AMUR
soigne son image.
Le
soleil enfin revenu après des semaines de grisaille presque ininterrompue
n’aura pas réussi à attirer tous les amuriens à Saint Symphorien.
Quelques
grippes bien de saison, des départs en vacances, des repas dominicaux, des
visites imprévues ont réduit le groupe mais nous sommes encore dix-huit à
prendre la direction du bourg. Nous quitterons vite le goudron pour nous élever
au-dessus de la vallée du Mesvrin.
Sous
nos pieds, la boue mais à la hauteur des yeux un panorama à couper le souffle à
moins que ce ne soit la pente raide.
Nous déplorons que la croix de la Messe
soit envahie par la végétation et, recouverte par endroits de mousse, elle se
fond dans le paysage ; bientôt plus personne ne la remarquera.
Nous
en aurons définitivement fini avec la montée : ce sera du plat ou de la
descente. Deux maisons isolées ont totalement changé d’aspect, l’une, une
ancienne fermette a été restaurée avec goût. Les murs sont en pierre apparente
et de larges baies laissent pénétrer la lumière. L’autre, une propriété dont
nous admirions le parc semble abandonnée.
Roger
est inquiet. Nous allons bientôt aborder une descente abrupte et une couche de
neige verglacée risquerait de nous causer des difficultés.
Heureusement le sol
est dégagé et personne ne glissera.
Des
hurlements, des mugissements, des rugissements nous intriguent depuis quelque
temps, des silhouettes orange se déplacent, nous reconnaissons quelques
aboiements. Face à nous se déroule une battue aux sangliers. Nous allons devoir
adopter l’attitude de circonstance.
Soyons
tartufes . Voici justement un spécimen à la parure rutilante Si son ramage se
rapporte à son plumage… Mais non, il n’est que douceur. Nous donnons dans
l’onctuosité. Jamais chasseurs et randonneurs ne se seront tant chéris. J’aime
le son du cor au fond des bois quand il annonce la fin de la battue, parce qu’au
cours des 100 mètres parcourus avec notre nouvel ami nous avons eu le temps d’apprendre
le langage.
Revenons
à la nature vierge de toute vie.
Des châtaigniers centenaires qui surplombent un vallon miniature bordent une allée.

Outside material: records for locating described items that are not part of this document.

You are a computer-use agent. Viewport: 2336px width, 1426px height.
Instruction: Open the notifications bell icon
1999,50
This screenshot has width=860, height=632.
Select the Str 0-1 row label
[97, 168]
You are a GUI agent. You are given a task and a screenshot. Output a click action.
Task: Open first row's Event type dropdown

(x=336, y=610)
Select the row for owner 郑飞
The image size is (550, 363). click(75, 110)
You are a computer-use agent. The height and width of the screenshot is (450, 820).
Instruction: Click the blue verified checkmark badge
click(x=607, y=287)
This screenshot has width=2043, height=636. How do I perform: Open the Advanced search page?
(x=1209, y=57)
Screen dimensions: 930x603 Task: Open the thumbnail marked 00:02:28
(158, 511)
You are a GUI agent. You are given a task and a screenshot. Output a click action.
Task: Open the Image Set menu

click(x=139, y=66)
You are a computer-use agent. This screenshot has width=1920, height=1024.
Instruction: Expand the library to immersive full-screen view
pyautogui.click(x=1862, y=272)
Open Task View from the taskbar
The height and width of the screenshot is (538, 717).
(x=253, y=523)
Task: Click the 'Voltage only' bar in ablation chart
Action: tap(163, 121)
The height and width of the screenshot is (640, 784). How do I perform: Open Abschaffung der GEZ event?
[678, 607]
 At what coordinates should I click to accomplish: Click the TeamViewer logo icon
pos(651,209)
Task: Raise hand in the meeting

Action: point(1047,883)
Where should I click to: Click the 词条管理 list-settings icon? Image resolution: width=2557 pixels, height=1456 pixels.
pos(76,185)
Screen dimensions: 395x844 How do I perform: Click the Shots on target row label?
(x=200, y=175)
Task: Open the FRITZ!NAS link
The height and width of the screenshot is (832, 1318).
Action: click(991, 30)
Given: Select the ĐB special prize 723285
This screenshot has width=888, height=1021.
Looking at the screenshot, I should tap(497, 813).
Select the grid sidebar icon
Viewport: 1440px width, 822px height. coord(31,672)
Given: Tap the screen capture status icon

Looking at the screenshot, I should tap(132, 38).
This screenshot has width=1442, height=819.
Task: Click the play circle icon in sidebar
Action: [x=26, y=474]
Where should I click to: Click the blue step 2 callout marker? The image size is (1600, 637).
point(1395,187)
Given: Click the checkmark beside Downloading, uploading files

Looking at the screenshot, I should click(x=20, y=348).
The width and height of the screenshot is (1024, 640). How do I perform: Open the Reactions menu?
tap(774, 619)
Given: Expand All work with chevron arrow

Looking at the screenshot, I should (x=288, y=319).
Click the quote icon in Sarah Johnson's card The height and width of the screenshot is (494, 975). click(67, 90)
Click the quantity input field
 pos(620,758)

Nous traversons la ferme en ruine du Bois
des Vignes
et nous plongeons sur le stade de Marmagne. Roger et Daniel
redécouvrent avec attendrissement le ruisseau qui servait de douche lorsqu’ils tapaient
dans la ballon rond il y a maintenant cinquante ans.
Hâtons-nous
parce que nous avons un rendez-vous important. Nous visitons la ferme de
Laurent.
Notre groupe se renforce de trois nouveaux membres. Nous ne sommes pas
tout à fait en terre inconnue mais nous avons pour la plupart une connaissance
superficielle de la vie des éleveurs du 21ème siècle. Laurent et son
épouse nous introduisent dans l’étable où 117 charolaises alignées
engloutissent un mélange de paille et d’ensilage d’herbe.
Les veaux jouissent
d’une certaine liberté et possèdent des mini-parcs où ils peuvent se réfugier. Une
caméra veille sous la charpente, évitant des sorties inutiles dans la nuit
froide. En une heure nous échangerons sur le quotidien d’un agriculteur, les
horaires aléatoires, les sélections, les vêlages, la gestion du cheptel, les
accidents ou les maladies, le suivi génétique, la traçabilité, le caractère des
bovins, les contrôles et les normes européennes. L’avenir de la profession est
également évoqué. Les enfants voudront-ils ou pourront-ils prendre la
succession ? On parle plus en centaines de tonnes qu’en kilos que ce soit
pour le nettoyage de l’étable ou pour les quantités d’ensilage à entreposer
pour une utilisation sur trois mois.
Il
faut penser à arrêter nos questions car la journée de notre exploitant n’est
pas terminée, loin de là. Le couple se joint à nous pour nos agapes habituelles
de fin de rando.
Parfois mille petits pas permettent de faire un grand
pas pour la reconnaissance de la diversité des utilisateurs de notre environnement et pour une compréhension mutuelle.